USA-87
- Names: Navstar 2A-08 GPS IIA-8 GPS II-17 GPS SVN-29
- Mission type: Navigation
- Operator: U.S. Air Force
- COSPAR ID: 1992-089A
- SATCAT no.: 22275
- Mission duration: 7.5 years (planned) 14.75 years (achieved)

Spacecraft properties
- Spacecraft: GPS IIA
- Spacecraft type: GPS Block IIA
- Manufacturer: Rockwell International
- Launch mass: 840 kg (1,850 lb)
- Dimensions: 5.3 m (17 ft) of long
- Power: 710 watts

Start of mission
- Launch date: 18 December 1992, 22:16:00 UTC
- Rocket: Delta II 7925-9.5 (Delta D217)
- Launch site: Cape Canaveral, LC-17B
- Contractor: McDonnell Douglas
- Entered service: 25 January 1993

End of mission
- Disposal: Graveyard orbit
- Deactivated: 23 October 2007

Orbital parameters
- Reference system: Geocentric orbit
- Regime: Medium Earth orbit (Semi-synchronous)
- Slot: F5 (slot 5 plane F)
- Perigee altitude: 20,137 km (12,513 mi)
- Apogee altitude: 20,541 km (12,764 mi)
- Inclination: 54.74°
- Period: 720.00 minutes

= USA-87 =

American navigation satellite used for GPS

USA-87, also known as GPS IIA-8, GPS II-17 and GPS SVN-29, was an American navigation satellite which formed part of the Global Positioning System. It was the eighth of nineteen Block IIA GPS satellites to be launched.

== Background ==
Global Positioning System (GPS) was developed by the U.S. Department of Defense to provide all-weather round-the-clock navigation capabilities for military ground, sea, and air forces. Since its implementation, GPS has also become an integral asset in numerous civilian applications and industries around the globe, including recreational used (e.g., boating, aircraft, hiking), corporate vehicle fleet tracking, and surveying. GPS employs 24 spacecraft in 20,200 km circular orbits inclined at 55.0°. These vehicles are placed in 6 orbit planes with four operational satellites in each plane.

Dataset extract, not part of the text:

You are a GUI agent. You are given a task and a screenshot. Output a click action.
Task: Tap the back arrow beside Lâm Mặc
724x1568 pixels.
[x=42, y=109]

GPS Block 2 was the operational system, following the demonstration system composed of Block 1 (Navstar 1 - 11) spacecraft. These spacecraft were 3-axis stabilized, nadir pointing using reaction wheels. Dual solar arrays supplied 710 watts of power. They used S-band (SGLS) communications for control and telemetry and Ultra high frequency (UHF) cross-link between spacecraft. The payload consisted of two L-band navigation signals at 1575.42 MHz (L1) and 1227.60 MHz (L2). Each spacecraft carried 2 rubidium and 2 Cesium clocks and nuclear detonation detection sensors. Built by Rockwell Space Systems for the U.S. Air force, the spacecraft measured 5.3 m across with solar panels deployed and had a design life of 7.5 years.

== Launch ==
USA-87 was launched at 22:16:00 UTC on 18 December 1992, atop a Delta II launch vehicle, flight number D217, flying in the 7925-9.5 configuration. The launch took place from Launch Complex 17B (LC-17B) at the Cape Canaveral Air Force Station (CCAFS), and placed USA-87 into a transfer orbit. The satellite raised itself into medium Earth orbit using a Star-37XFP apogee motor.

== Mission ==
On 25 January 1993, USA-87 was in an orbit with a perigee of 20137 km, an apogee of 20541 km, a period of 720.00 minutes, and 54.74° of inclination to the equator. It had PRN 29, and operated in slot 5 of plane F of the GPS constellation. The satellite had a mass of 840 kg. It had a design life of 7.5 years, and ceased operations on 23 October 2007.